▸ How to complete this task
For the entries below, the expected answer is the line with "cell phones (194, 1610)", the line with "Политика использования файлов", and every line between them, exactly as written, and nothing more.

▸ Records to use
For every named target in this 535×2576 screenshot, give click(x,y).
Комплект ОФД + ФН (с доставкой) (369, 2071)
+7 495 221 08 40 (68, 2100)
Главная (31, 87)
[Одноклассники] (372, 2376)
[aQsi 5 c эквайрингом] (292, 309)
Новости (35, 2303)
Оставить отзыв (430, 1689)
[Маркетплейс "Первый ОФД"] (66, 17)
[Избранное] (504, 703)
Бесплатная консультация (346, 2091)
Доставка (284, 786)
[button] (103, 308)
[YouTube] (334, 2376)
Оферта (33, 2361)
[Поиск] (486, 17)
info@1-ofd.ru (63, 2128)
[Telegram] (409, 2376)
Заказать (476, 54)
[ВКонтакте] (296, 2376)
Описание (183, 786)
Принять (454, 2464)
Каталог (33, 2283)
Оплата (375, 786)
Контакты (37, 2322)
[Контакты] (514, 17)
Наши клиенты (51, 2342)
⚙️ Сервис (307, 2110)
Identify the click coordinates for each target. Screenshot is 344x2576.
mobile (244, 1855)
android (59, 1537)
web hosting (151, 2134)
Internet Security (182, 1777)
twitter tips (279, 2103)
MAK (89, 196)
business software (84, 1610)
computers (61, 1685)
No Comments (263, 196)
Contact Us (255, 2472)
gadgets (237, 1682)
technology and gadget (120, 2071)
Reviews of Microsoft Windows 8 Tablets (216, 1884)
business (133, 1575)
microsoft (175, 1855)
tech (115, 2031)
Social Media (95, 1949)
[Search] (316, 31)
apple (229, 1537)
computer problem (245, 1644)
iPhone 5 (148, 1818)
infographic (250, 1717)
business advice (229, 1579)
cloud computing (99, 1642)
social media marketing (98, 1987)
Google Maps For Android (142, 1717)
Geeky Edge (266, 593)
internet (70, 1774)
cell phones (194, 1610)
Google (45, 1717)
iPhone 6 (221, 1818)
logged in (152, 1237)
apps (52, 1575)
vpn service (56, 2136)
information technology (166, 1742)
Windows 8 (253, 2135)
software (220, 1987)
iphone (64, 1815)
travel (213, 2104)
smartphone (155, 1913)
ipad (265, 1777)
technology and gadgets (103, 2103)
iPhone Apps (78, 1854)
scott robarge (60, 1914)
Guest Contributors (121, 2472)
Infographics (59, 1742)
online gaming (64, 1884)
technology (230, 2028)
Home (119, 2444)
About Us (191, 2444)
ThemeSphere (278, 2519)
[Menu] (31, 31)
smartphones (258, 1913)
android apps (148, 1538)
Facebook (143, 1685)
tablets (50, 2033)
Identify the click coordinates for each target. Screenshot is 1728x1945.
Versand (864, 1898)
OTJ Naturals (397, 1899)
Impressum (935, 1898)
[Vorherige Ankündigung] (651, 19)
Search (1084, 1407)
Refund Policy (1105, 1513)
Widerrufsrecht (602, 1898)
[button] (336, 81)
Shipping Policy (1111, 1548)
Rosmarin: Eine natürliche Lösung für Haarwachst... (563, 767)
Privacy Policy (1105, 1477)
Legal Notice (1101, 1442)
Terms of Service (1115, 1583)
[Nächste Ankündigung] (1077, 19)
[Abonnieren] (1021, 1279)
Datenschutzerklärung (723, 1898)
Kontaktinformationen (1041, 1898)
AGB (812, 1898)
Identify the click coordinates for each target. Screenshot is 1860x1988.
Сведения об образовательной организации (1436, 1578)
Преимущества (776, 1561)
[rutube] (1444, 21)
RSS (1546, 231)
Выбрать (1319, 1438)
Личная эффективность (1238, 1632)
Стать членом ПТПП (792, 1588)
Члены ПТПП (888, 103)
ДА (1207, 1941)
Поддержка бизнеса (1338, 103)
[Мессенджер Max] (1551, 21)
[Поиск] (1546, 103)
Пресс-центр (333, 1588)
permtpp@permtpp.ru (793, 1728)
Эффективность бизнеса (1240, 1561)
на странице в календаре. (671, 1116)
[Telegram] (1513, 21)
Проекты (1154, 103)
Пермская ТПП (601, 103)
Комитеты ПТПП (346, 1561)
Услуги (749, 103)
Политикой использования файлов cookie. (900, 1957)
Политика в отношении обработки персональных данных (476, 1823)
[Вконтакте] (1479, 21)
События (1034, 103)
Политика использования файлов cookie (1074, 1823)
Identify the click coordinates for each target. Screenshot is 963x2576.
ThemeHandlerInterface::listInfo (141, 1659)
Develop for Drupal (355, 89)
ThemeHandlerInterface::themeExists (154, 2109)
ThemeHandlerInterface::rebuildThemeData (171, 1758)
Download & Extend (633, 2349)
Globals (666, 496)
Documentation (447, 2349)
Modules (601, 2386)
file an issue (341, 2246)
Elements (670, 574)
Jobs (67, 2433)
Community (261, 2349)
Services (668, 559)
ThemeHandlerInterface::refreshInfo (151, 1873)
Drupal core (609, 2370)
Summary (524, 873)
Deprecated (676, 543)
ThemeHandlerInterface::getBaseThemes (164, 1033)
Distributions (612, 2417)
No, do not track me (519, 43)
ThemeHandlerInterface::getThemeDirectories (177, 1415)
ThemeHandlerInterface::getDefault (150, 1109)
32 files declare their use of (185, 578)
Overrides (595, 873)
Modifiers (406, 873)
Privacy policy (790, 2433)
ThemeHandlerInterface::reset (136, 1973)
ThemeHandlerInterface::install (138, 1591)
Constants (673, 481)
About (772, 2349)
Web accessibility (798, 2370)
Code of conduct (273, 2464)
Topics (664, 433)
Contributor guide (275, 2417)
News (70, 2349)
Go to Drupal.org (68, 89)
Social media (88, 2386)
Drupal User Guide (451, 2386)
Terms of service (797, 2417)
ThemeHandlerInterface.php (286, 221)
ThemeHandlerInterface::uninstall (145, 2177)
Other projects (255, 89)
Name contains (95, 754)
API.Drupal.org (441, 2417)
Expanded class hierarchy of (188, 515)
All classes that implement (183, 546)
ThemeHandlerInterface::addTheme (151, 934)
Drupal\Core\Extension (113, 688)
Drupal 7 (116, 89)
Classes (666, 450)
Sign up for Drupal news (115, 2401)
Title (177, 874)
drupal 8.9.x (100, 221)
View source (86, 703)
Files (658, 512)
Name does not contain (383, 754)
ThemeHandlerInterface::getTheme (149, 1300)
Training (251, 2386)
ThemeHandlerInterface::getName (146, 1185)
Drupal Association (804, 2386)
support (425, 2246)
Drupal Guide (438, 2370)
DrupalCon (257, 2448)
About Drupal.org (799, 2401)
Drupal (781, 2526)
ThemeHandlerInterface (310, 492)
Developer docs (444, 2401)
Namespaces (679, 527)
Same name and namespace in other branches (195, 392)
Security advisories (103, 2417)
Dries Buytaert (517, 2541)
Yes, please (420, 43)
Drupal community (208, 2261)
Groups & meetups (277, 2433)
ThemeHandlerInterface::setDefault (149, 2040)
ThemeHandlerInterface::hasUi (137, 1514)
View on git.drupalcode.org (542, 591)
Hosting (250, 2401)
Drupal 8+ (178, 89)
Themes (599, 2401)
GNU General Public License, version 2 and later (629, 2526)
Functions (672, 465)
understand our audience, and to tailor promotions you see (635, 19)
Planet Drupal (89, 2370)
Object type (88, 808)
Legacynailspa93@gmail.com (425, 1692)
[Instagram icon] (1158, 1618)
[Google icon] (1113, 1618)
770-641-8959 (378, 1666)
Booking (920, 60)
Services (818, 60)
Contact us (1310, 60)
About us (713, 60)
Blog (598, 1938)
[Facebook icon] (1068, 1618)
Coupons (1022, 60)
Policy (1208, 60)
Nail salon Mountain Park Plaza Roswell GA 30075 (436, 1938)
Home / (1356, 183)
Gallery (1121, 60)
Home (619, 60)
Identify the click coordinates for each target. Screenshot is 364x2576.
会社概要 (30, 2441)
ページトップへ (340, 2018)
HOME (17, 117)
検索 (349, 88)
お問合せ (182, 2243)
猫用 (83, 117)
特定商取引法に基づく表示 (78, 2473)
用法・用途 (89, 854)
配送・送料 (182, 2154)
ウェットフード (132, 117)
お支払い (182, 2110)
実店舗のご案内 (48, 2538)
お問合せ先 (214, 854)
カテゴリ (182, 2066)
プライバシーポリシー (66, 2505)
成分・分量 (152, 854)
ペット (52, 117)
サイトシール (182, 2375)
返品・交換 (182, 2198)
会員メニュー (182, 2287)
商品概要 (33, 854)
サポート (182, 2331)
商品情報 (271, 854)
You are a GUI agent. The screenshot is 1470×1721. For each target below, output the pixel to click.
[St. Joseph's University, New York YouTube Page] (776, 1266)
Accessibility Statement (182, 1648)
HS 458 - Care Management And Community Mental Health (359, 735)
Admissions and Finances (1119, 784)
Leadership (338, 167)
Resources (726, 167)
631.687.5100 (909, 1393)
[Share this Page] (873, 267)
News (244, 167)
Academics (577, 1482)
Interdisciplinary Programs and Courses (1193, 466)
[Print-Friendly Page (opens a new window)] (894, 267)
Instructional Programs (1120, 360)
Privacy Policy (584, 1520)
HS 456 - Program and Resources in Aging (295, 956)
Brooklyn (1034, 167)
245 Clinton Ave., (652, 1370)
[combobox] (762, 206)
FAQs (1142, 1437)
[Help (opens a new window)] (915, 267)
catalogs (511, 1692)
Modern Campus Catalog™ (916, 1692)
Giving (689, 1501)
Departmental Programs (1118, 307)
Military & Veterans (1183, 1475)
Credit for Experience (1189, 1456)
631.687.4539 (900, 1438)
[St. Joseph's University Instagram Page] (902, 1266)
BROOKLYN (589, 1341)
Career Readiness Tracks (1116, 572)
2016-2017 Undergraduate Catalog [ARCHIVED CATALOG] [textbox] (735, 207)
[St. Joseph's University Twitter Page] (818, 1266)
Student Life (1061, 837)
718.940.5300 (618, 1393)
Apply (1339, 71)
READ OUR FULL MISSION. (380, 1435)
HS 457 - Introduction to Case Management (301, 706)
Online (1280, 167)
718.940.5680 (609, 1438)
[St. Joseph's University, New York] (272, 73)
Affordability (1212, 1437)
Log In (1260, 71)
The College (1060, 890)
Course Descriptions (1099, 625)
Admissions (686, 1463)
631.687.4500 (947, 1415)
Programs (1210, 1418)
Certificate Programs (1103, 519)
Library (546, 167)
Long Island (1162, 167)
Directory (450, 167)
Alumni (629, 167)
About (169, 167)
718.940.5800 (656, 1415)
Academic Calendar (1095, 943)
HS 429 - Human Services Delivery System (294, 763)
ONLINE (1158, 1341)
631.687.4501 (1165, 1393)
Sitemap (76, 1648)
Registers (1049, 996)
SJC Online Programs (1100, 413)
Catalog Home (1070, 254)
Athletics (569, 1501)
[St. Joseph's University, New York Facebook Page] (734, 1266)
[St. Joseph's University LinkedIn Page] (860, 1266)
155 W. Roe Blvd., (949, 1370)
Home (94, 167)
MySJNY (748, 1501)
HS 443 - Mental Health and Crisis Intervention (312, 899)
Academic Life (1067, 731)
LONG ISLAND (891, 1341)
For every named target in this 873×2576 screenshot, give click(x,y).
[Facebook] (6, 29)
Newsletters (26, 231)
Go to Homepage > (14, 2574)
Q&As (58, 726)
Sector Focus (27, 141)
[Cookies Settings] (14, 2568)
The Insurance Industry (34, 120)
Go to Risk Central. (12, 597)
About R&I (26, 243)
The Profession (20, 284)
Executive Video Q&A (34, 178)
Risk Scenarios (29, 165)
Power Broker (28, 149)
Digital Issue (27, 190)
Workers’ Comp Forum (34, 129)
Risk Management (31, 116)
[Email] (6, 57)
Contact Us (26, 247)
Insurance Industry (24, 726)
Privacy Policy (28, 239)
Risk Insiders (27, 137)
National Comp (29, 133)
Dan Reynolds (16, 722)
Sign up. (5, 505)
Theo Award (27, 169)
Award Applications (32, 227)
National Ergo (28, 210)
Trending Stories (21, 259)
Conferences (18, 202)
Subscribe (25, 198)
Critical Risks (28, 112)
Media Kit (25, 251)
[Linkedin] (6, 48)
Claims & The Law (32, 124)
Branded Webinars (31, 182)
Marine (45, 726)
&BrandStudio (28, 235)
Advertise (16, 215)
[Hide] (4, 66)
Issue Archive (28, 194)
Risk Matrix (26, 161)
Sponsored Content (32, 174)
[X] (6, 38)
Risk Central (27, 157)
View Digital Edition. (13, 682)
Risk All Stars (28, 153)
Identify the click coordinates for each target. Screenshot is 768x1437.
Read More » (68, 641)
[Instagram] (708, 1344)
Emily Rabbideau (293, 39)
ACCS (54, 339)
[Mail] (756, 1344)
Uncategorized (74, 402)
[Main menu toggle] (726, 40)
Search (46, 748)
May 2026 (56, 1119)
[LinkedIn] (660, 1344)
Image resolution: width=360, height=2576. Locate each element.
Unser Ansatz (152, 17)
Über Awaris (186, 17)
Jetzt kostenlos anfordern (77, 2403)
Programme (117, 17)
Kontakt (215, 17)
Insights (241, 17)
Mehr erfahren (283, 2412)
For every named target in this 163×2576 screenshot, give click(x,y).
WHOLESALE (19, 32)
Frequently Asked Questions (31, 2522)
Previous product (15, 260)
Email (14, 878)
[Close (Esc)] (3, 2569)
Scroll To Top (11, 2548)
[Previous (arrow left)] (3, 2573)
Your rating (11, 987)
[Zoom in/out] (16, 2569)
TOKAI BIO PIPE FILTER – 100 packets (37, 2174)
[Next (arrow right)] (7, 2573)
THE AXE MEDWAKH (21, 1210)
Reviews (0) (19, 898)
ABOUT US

▸ Result for this task
cell phones (194, 1610)
Google (45, 1717)
iPhone 6 (221, 1818)
logged in (152, 1237)
apps (52, 1575)
vpn service (56, 2136)
information technology (166, 1742)
Windows 8 (253, 2135)
software (220, 1987)
iphone (64, 1815)
travel (213, 2104)
smartphone (155, 1913)
ipad (265, 1777)
technology and gadgets (103, 2103)
iPhone Apps (78, 1854)
scott robarge (60, 1914)
Guest Contributors (121, 2472)
Infographics (59, 1742)
online gaming (64, 1884)
technology (230, 2028)
Home (119, 2444)
About Us (191, 2444)
ThemeSphere (278, 2519)
[Menu] (31, 31)
smartphones (258, 1913)
android apps (148, 1538)
Facebook (143, 1685)
tablets (50, 2033)
Identify the click coordinates for each target. Screenshot is 1728x1945.
Versand (864, 1898)
OTJ Naturals (397, 1899)
Impressum (935, 1898)
[Vorherige Ankündigung] (651, 19)
Search (1084, 1407)
Refund Policy (1105, 1513)
Widerrufsrecht (602, 1898)
[button] (336, 81)
Shipping Policy (1111, 1548)
Rosmarin: Eine natürliche Lösung für Haarwachst... (563, 767)
Privacy Policy (1105, 1477)
Legal Notice (1101, 1442)
Terms of Service (1115, 1583)
[Nächste Ankündigung] (1077, 19)
[Abonnieren] (1021, 1279)
Datenschutzerklärung (723, 1898)
Kontaktinformationen (1041, 1898)
AGB (812, 1898)
Identify the click coordinates for each target. Screenshot is 1860x1988.
Сведения об образовательной организации (1436, 1578)
Преимущества (776, 1561)
[rutube] (1444, 21)
RSS (1546, 231)
Выбрать (1319, 1438)
Личная эффективность (1238, 1632)
Стать членом ПТПП (792, 1588)
Члены ПТПП (888, 103)
ДА (1207, 1941)
Поддержка бизнеса (1338, 103)
[Мессенджер Max] (1551, 21)
[Поиск] (1546, 103)
Пресс-центр (333, 1588)
permtpp@permtpp.ru (793, 1728)
Эффективность бизнеса (1240, 1561)
на странице в календаре. (671, 1116)
[Telegram] (1513, 21)
Проекты (1154, 103)
Пермская ТПП (601, 103)
Комитеты ПТПП (346, 1561)
Услуги (749, 103)
Политикой использования файлов cookie. (900, 1957)
Политика в отношении обработки персональных данных (476, 1823)
[Вконтакте] (1479, 21)
События (1034, 103)
Политика использования файлов cookie (1074, 1823)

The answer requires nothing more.